The Food and Nutrition Service (FNS) strongly believes that junk food is dangerous to one’s health. You don’t need to be a foodie, the agency says, but you shouldn’t be a junkie either. But in today’s scripture reading, Jesus seems to disagree. He has a radical theory about what truly makes us sick.


            Jesus makes an interesting and arguable assertion in verses 14 and 15 of today’s reading: “Listen to me, all of you, and understand: there is nothing outside a person that by going in can defile, but the things that come out are what defile.”

            The Food and Nutrition Service (FNS), a division of the U.S. Department of Agriculture, strongly disagrees,1 as do countless dieticians and nutritionists. What goes in the mouths of Americans on a daily basis, making the U.S. one of the most obese nations on the planet (12th out of 191),2 does indeed “defile” us, according to these experts.

            Some food is bad for us, and if ingested regularly or to excess can seriously mess us up.
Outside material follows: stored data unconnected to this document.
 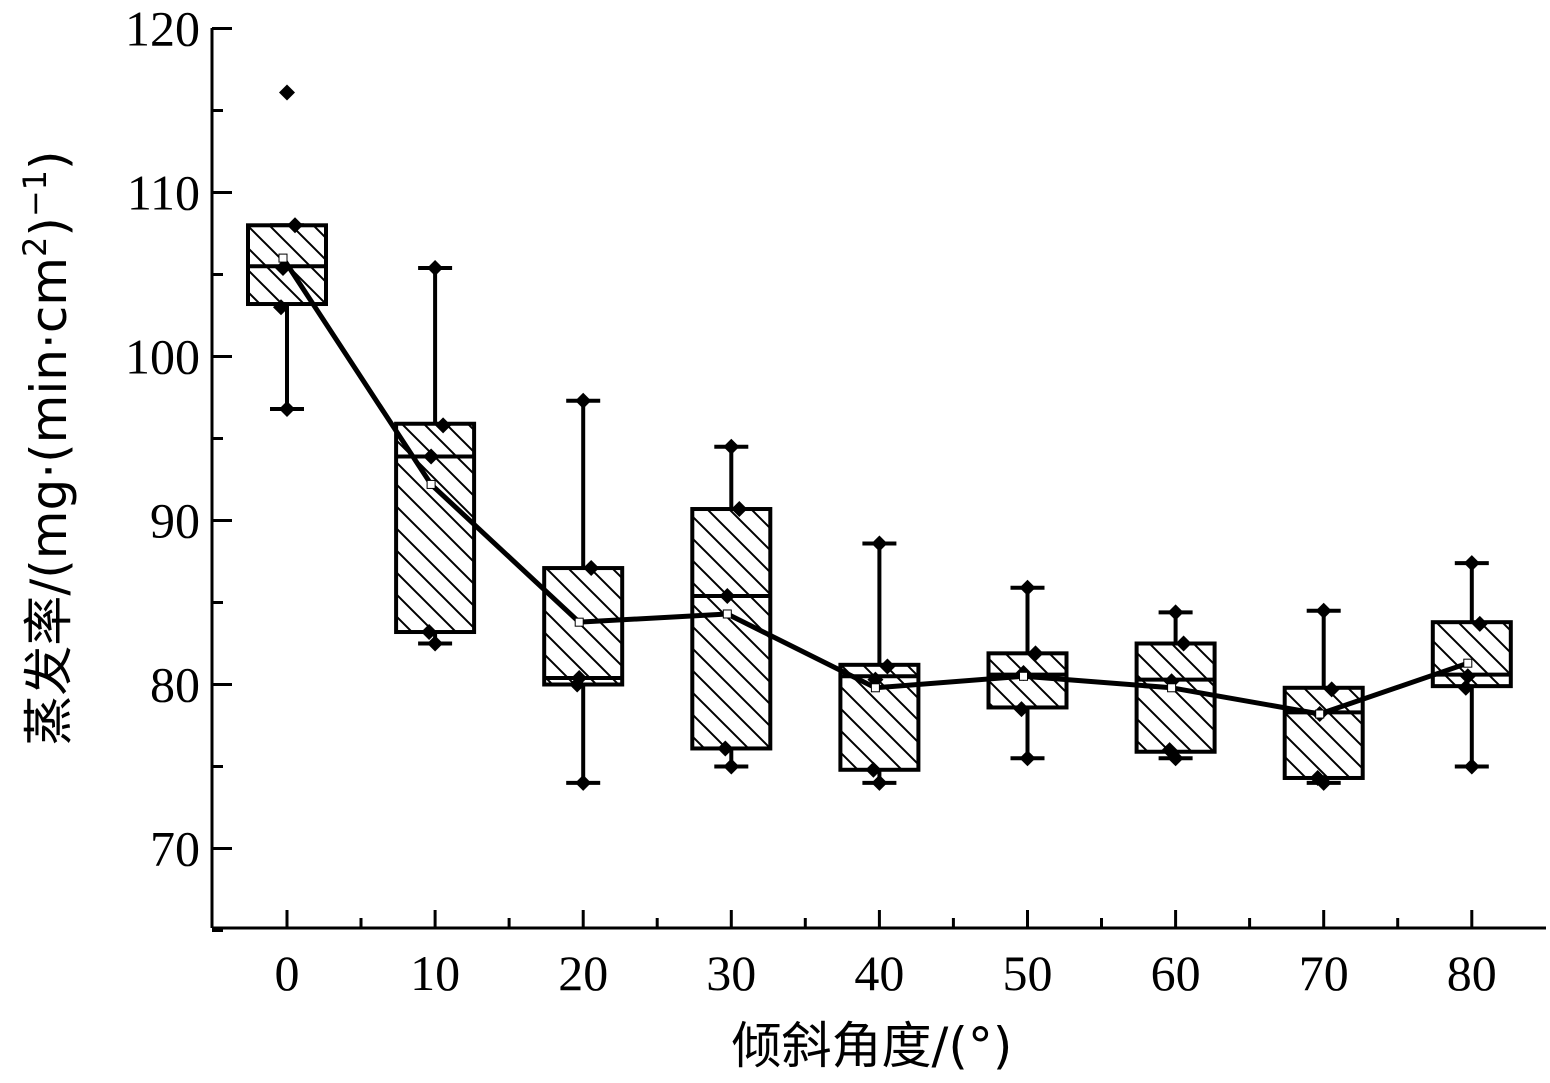 I want to click on y-tick-label-110: 110, so click(x=164, y=193).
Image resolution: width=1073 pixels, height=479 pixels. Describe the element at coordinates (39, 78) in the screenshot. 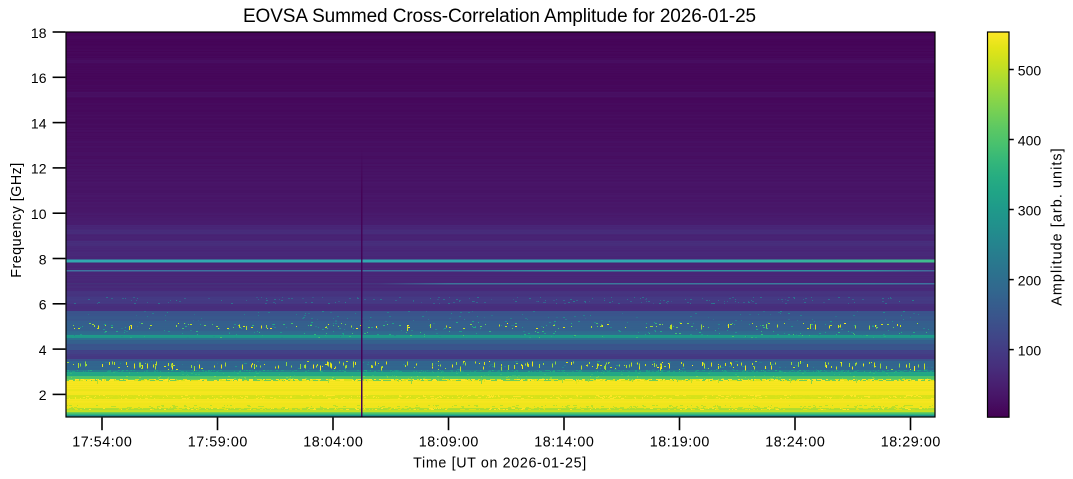

I see `svg-text: 16` at that location.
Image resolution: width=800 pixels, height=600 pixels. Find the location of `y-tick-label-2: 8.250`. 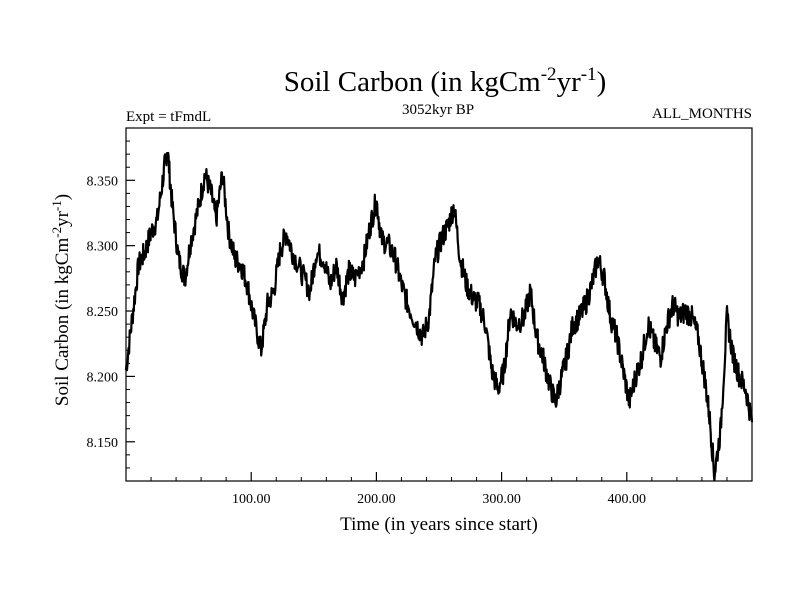

y-tick-label-2: 8.250 is located at coordinates (103, 312).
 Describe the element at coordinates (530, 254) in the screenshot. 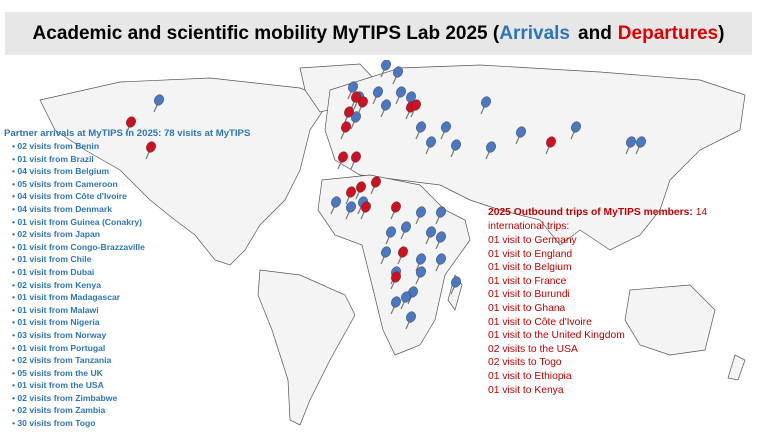

I see `departure-item: 01 visit to England` at that location.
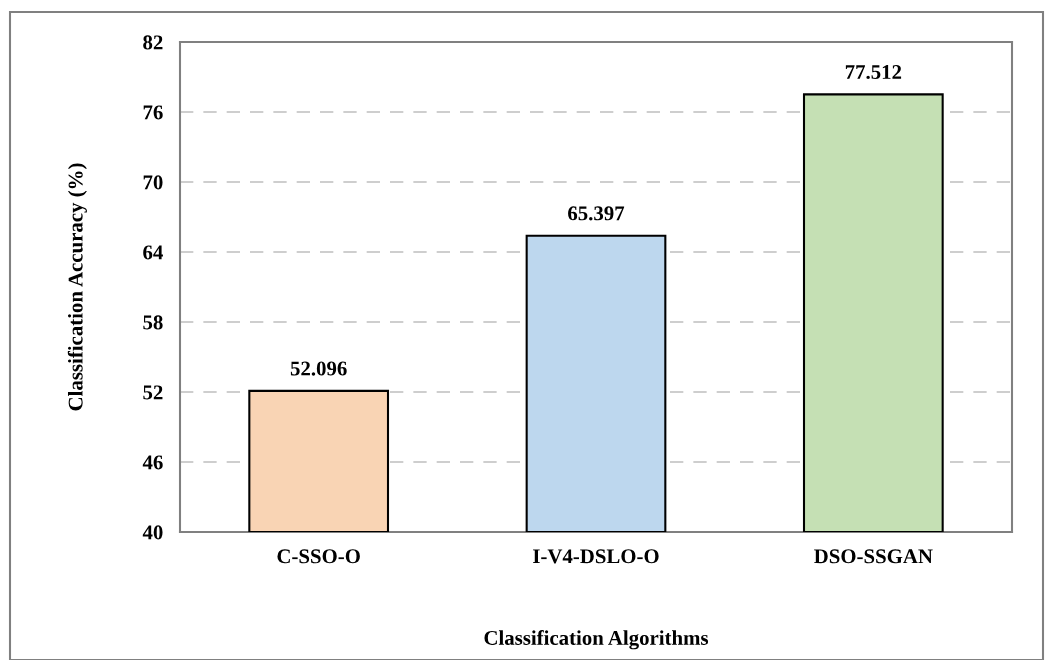  Describe the element at coordinates (153, 182) in the screenshot. I see `y-tick-label: 70` at that location.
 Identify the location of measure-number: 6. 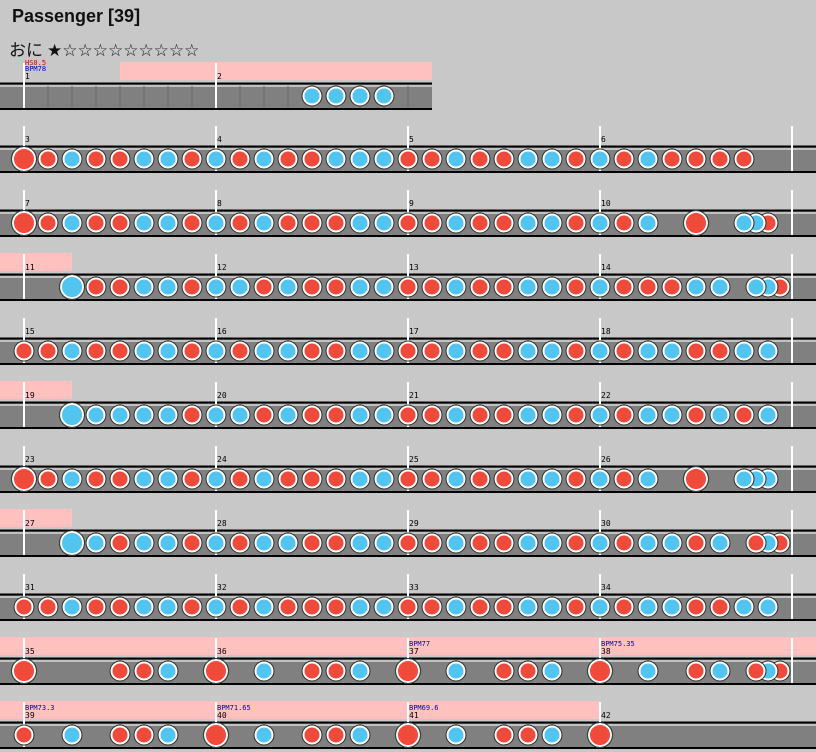
(604, 140).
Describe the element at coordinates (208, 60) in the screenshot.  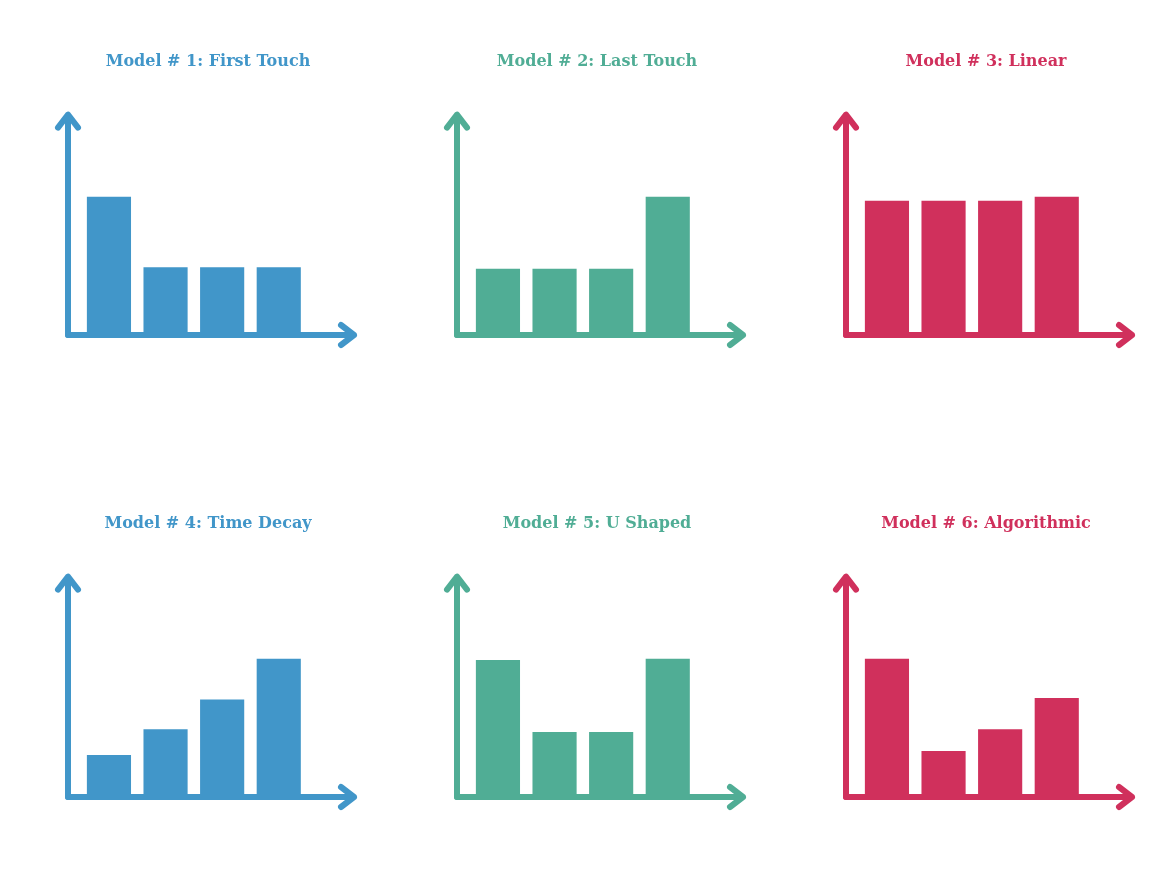
I see `chart-title: Model # 1: First Touch` at that location.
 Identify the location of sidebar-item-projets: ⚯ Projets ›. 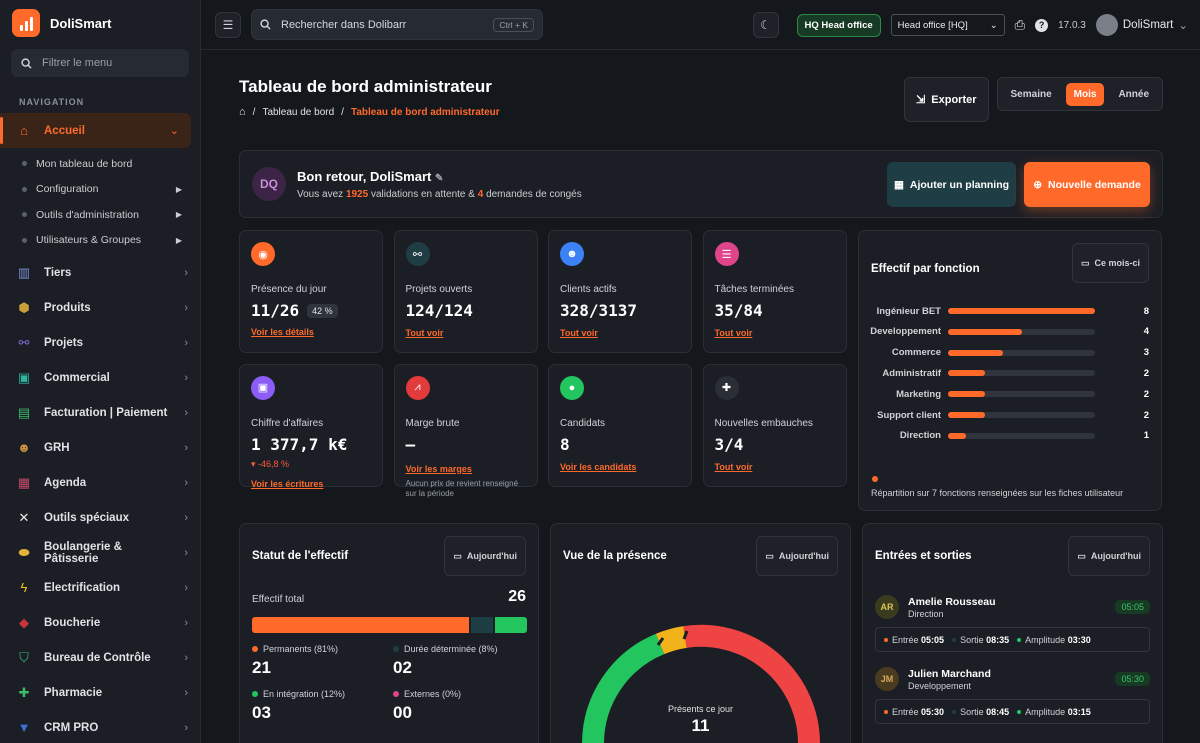
(100, 342).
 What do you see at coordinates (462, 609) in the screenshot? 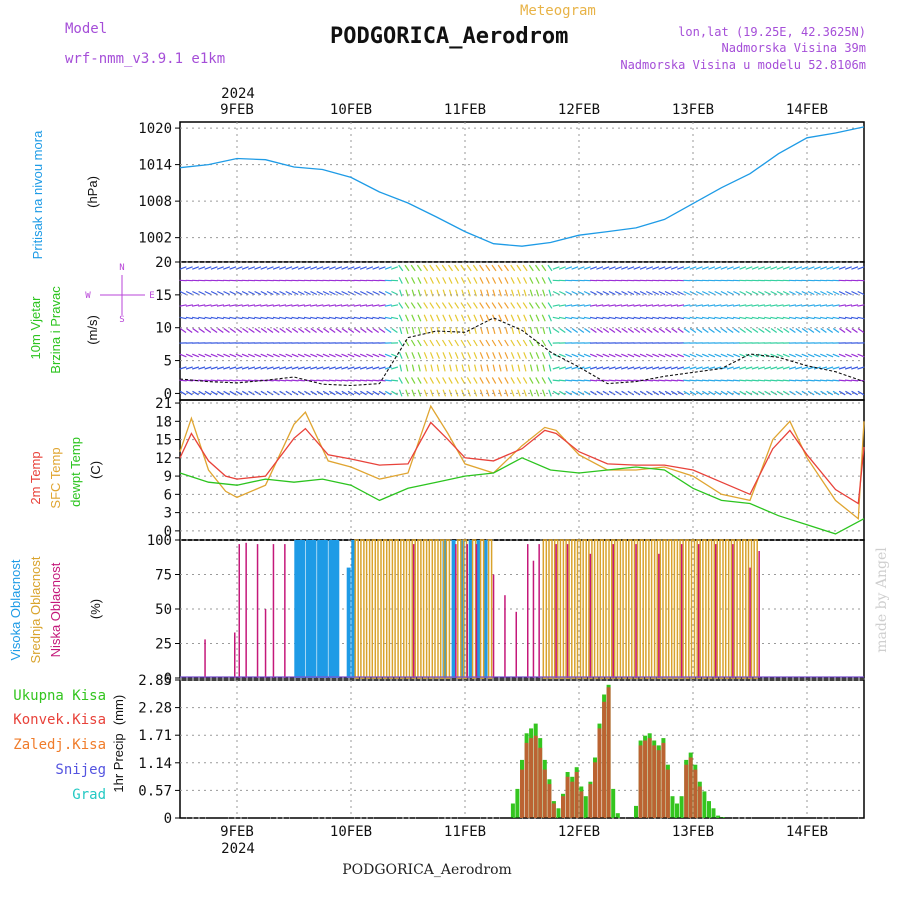
I see `cloud-high-bar` at bounding box center [462, 609].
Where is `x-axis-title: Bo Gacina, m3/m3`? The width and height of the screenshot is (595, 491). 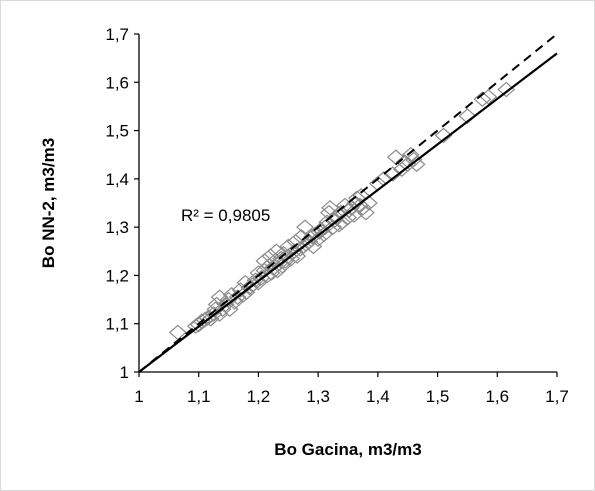 x-axis-title: Bo Gacina, m3/m3 is located at coordinates (348, 450).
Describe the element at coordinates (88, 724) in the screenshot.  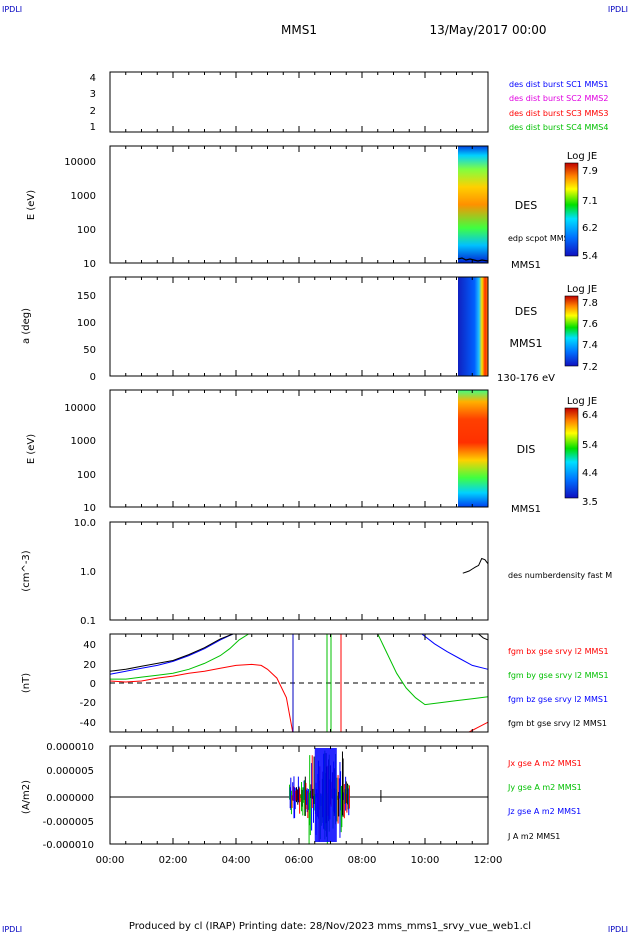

The list might surprise you: Fruit juice, soy protein, farmed salmon, sugar alcohols, microwave popcorn, margarine, shrimp, vegetable oils, table salt, artificial sweeteners, fat-free and low-fat milk, Agave nectar, canned green beans and pancakes for breakfast.3

Pancakes? Fortunately, there’s no ban on bacon. 

            Some foods have been banned from the U.S.: Haggis, Japanese puffer fish, shark fins, Ackee fruit, Beluga caviar, Queen conch, sea turtles, Kinder Surprise eggs, sassafras oil, Chilean sea bass, absinthe, horse meat and foie gras.4

            So, Jesus’ comment that “whatever goes into a person from outside cannot defile” notwithstanding,5 all of us know that if we want to be healthy, we’d best limit ourselves to one double-cheese-bacon-avocado-with-mayo burger a week. Or maybe one a month?

            What, then, does Jesus really mean? He surely cannot mean what we think he means, because we’re quite sure that he himself did not eat certain foods. He might have had pancakes, hash browns and scrambled eggs for breakfast, but not bacon. Didn’t happen.

            So we know that Jesus understood that there are some things you don’t eat. 

            Even the disciples were confused.6 They did not understand that Jesus’ point was that what goes into “the stomach, and goes out into the sewer” does not truly make us sick. The disease from which we suffer comes from a different source.